- _GIVEN EXERCISE_: How many of the lines below contain the string "clipboard"? Treat case as significant, and reply with the number alone.

- _MATERIAL FOR THIS EXERCISE_:

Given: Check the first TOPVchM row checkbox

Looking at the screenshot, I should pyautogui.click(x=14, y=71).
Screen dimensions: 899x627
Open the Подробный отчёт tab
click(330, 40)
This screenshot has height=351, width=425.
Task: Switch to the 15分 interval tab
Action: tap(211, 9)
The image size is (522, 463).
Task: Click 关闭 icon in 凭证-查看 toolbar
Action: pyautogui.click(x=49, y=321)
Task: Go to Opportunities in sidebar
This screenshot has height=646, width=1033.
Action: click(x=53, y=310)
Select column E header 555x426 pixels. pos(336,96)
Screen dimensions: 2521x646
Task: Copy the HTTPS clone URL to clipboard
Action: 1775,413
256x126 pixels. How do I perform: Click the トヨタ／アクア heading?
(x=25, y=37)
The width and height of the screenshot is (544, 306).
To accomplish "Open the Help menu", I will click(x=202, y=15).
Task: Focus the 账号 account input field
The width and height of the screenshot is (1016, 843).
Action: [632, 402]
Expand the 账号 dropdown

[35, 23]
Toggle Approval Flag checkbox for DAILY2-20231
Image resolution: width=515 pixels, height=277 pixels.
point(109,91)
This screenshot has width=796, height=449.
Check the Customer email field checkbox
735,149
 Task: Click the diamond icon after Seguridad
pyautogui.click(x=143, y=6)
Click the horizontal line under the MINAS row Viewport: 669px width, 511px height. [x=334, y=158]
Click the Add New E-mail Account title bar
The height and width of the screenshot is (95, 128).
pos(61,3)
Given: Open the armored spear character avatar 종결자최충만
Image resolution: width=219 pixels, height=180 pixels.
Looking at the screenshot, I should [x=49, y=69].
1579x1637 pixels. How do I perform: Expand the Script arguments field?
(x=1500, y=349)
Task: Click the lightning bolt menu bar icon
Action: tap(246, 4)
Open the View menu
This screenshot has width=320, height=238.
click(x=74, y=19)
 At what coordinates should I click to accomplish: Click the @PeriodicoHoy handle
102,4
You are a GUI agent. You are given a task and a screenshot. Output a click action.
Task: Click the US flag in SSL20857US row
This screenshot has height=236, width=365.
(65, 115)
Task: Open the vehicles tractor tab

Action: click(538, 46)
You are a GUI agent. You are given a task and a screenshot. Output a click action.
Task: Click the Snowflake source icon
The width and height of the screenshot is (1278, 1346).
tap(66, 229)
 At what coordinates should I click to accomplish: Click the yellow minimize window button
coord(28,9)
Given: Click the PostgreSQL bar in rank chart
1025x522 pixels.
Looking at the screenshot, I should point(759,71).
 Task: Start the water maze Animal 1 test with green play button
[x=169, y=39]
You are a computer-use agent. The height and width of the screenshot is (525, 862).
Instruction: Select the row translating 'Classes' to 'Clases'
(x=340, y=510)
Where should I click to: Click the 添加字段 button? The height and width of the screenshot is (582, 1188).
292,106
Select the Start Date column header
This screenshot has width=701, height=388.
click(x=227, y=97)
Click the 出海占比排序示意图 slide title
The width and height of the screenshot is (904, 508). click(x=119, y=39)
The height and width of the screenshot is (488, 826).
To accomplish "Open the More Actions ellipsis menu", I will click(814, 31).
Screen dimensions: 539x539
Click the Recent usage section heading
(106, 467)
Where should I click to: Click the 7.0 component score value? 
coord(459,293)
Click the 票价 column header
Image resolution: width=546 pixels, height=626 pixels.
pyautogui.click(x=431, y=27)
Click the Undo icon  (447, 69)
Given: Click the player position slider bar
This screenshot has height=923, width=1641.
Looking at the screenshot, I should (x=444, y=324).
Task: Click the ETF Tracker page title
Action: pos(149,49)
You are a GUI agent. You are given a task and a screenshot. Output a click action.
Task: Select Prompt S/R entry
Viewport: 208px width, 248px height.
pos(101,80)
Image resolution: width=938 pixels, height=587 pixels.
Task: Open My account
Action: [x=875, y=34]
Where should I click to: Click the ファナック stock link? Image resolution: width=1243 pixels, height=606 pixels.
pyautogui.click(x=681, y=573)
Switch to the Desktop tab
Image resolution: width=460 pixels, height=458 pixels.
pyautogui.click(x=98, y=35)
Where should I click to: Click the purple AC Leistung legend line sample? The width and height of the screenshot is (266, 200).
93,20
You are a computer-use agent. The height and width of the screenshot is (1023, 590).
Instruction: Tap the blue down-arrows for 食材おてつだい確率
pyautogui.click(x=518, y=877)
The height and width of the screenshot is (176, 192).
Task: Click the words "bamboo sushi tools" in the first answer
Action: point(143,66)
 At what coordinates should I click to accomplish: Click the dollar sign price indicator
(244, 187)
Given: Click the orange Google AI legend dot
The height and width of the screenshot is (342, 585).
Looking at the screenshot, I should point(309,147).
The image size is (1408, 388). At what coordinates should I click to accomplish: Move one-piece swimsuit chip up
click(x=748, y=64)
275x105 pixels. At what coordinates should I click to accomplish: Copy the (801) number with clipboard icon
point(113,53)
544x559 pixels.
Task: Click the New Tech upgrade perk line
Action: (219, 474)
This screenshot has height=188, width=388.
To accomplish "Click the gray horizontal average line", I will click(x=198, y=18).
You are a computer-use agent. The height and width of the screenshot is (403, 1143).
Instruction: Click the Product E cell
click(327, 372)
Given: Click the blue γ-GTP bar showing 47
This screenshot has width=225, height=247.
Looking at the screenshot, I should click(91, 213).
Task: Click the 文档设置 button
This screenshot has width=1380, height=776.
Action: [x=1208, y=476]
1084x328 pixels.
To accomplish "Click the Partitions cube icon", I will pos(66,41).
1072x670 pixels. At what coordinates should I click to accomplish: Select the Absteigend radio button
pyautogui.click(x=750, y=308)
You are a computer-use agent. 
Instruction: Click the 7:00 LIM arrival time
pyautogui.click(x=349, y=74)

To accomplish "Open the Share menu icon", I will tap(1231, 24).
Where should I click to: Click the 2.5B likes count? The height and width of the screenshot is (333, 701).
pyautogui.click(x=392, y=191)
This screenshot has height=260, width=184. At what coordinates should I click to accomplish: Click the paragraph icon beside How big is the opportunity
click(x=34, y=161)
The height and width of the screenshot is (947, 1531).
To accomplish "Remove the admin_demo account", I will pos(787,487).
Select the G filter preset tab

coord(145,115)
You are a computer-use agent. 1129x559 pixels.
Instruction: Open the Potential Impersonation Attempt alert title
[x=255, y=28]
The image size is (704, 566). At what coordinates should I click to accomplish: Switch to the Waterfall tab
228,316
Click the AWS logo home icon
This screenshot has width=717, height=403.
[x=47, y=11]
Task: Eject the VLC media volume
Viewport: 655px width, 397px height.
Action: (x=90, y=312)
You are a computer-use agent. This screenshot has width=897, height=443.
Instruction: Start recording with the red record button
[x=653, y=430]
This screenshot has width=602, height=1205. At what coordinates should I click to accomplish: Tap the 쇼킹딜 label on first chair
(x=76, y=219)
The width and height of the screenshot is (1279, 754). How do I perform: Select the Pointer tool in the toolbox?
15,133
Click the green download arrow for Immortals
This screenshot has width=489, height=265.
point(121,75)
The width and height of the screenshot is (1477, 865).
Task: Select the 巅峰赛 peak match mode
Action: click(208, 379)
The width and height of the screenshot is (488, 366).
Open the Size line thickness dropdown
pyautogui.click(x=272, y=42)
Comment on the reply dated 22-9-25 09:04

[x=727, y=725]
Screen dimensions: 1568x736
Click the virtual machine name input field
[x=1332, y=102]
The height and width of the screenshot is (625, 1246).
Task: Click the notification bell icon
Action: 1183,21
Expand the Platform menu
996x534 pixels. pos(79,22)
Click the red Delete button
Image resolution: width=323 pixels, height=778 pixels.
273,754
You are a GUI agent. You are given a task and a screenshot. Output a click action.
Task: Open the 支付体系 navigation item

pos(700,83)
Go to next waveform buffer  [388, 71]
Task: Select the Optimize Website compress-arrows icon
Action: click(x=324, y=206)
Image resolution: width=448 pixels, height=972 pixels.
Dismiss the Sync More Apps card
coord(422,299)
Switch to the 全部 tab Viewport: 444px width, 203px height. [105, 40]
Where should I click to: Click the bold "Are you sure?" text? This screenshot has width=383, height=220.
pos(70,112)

- _SOLVED EXERCISE_: 2